WHAT THE TASK REQUIRES — The answer is a single number: the count of lines below in which the word "width" appears.

INPUT MATERIAL —
——

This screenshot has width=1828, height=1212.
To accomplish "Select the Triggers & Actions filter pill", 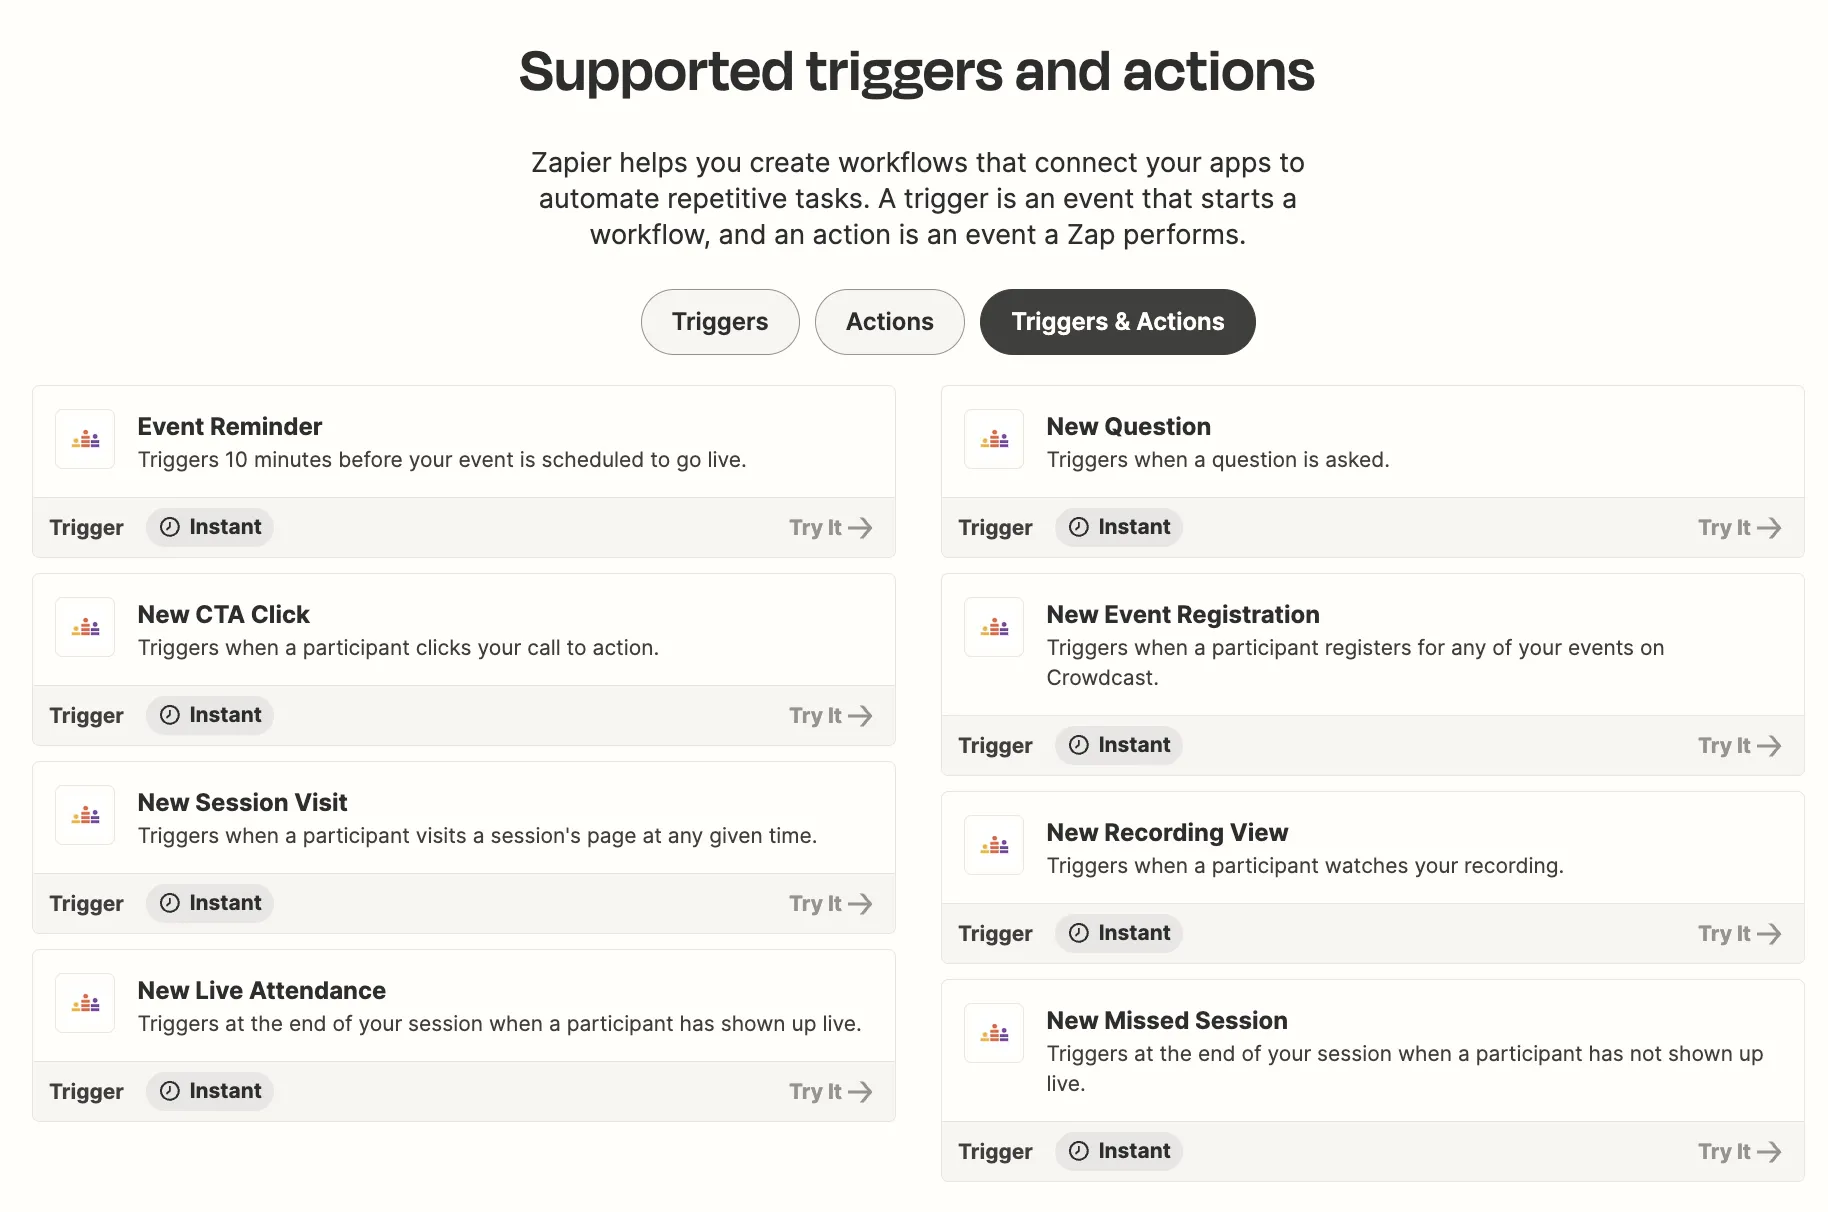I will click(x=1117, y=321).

——

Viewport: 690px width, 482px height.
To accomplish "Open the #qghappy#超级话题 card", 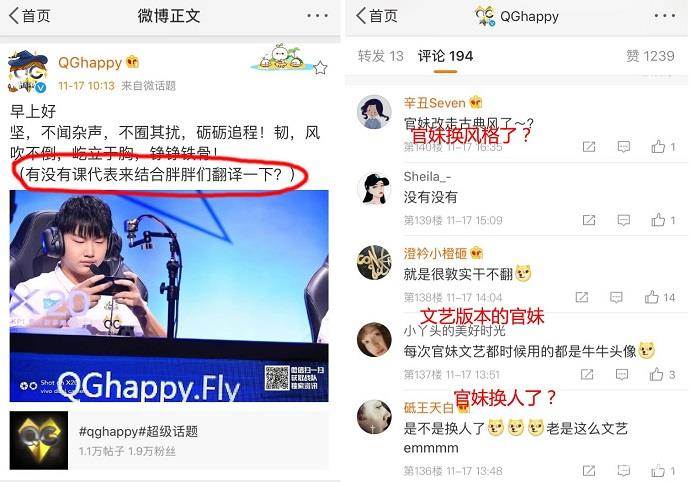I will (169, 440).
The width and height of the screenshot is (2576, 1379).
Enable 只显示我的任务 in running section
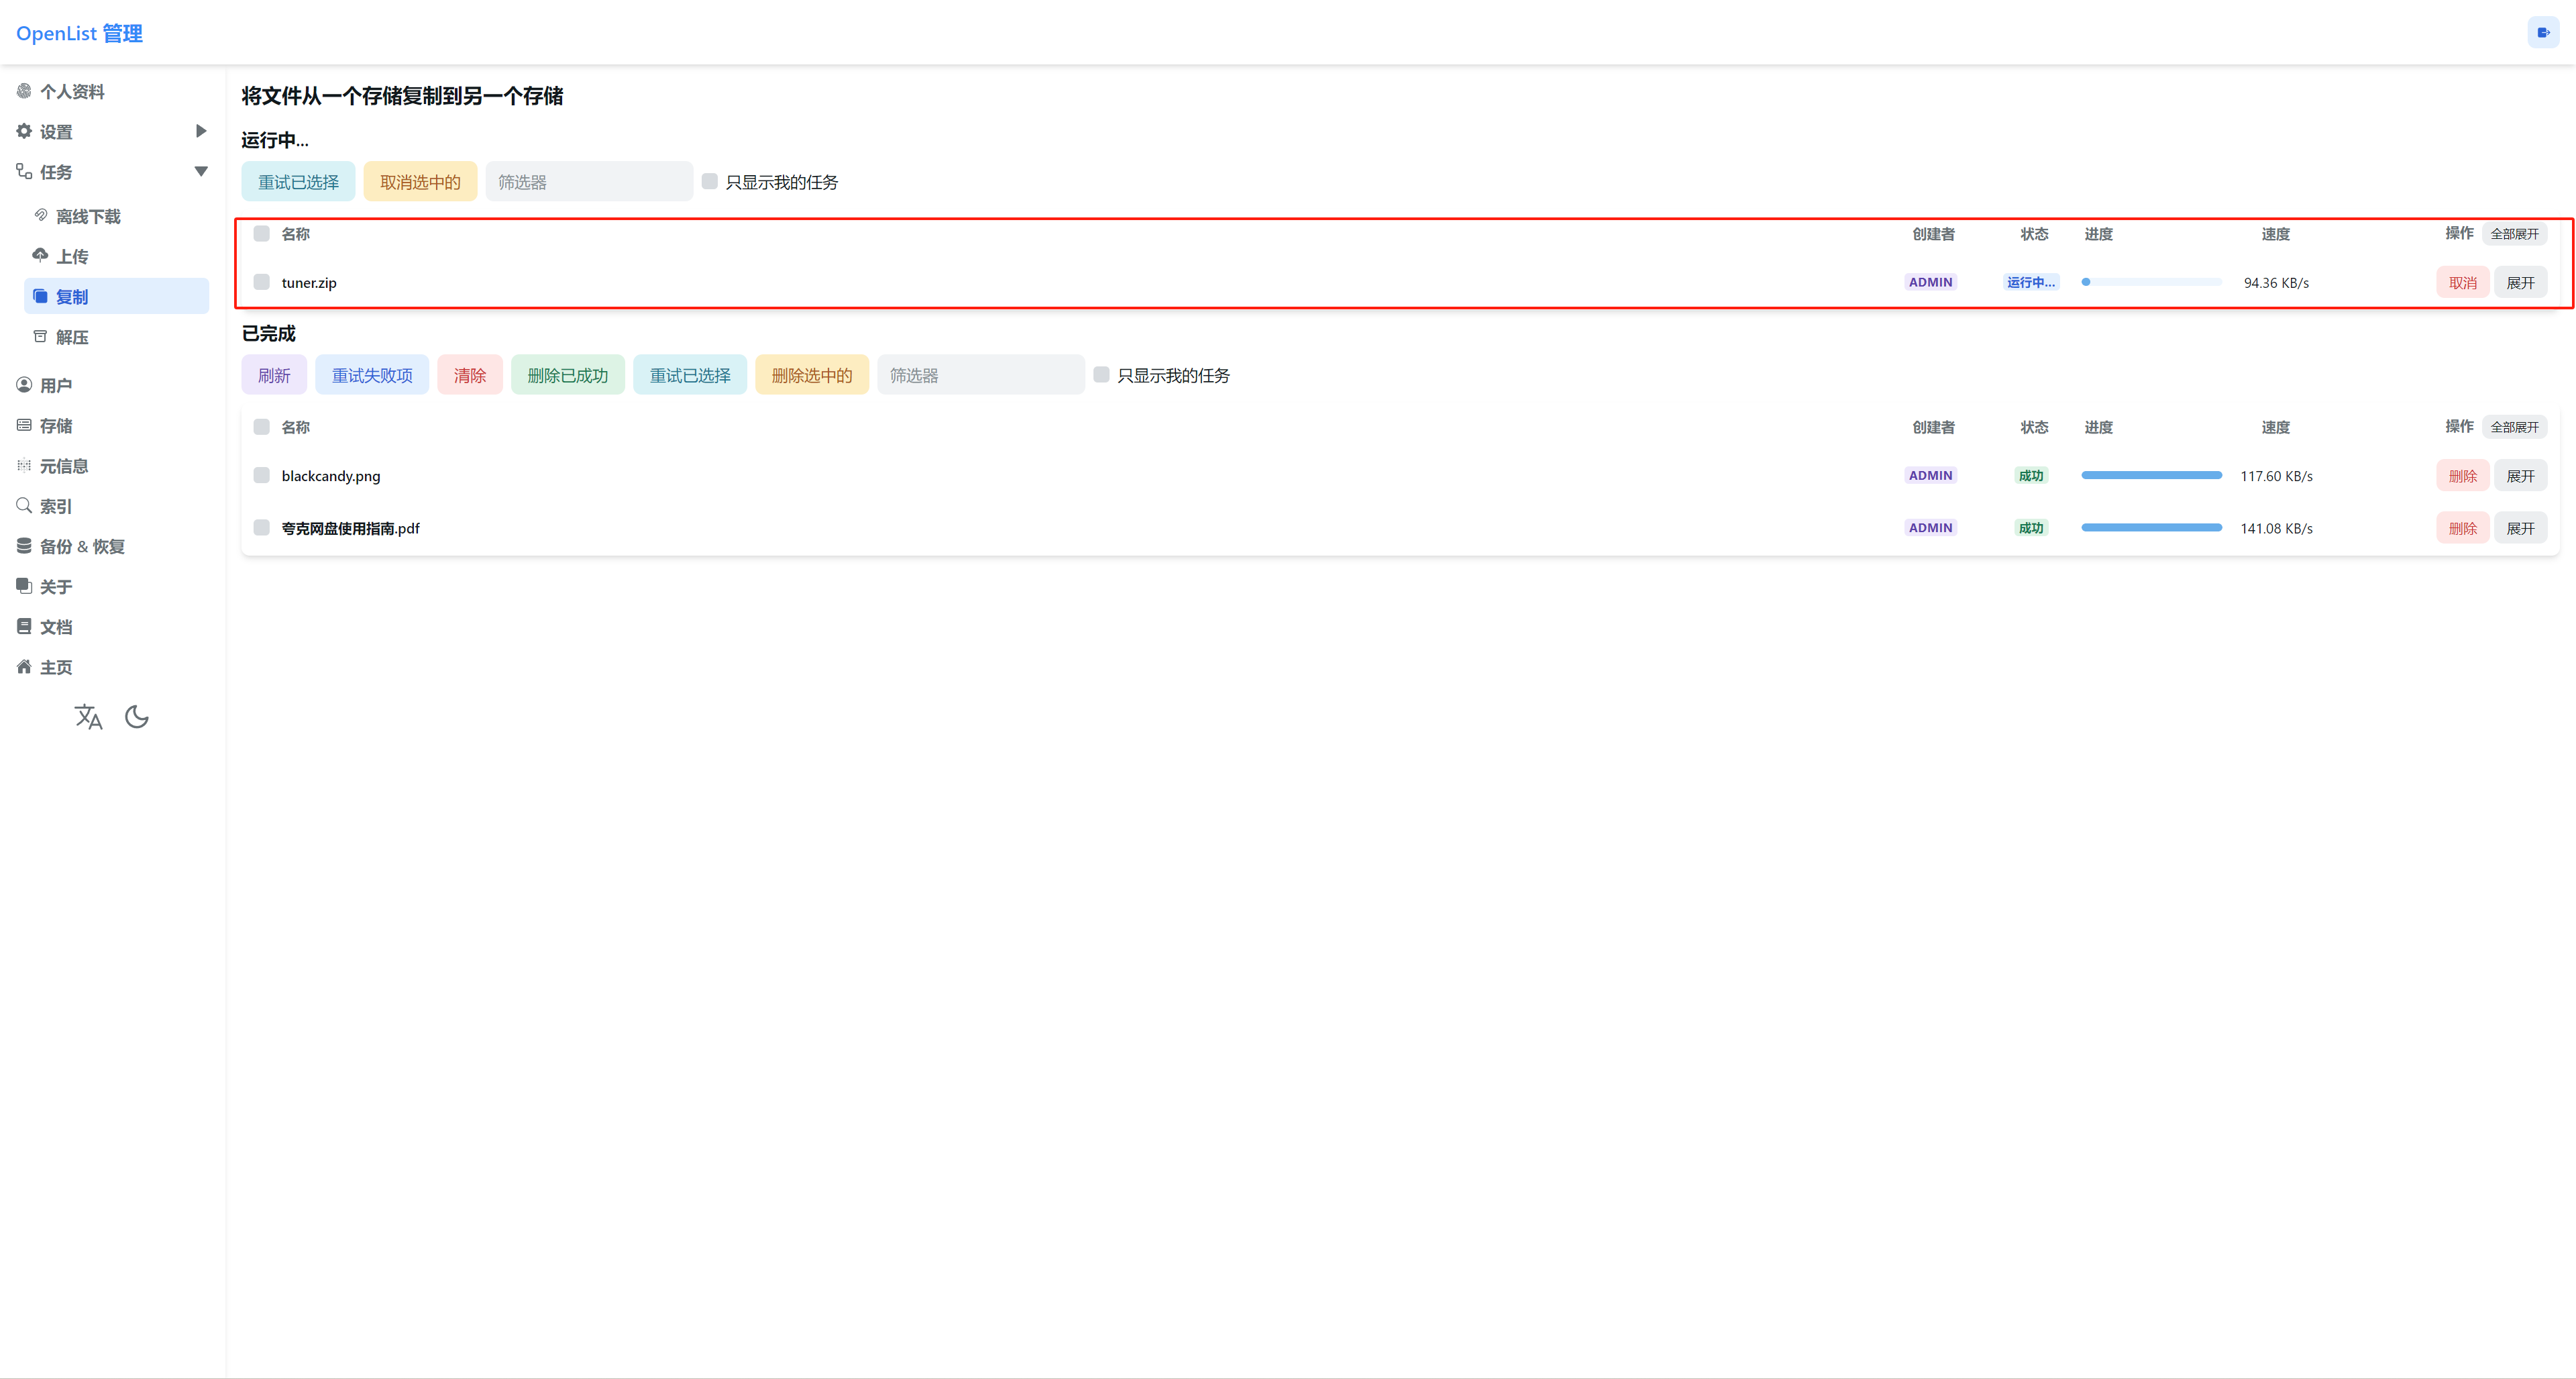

——

RESPONSE AREA — 3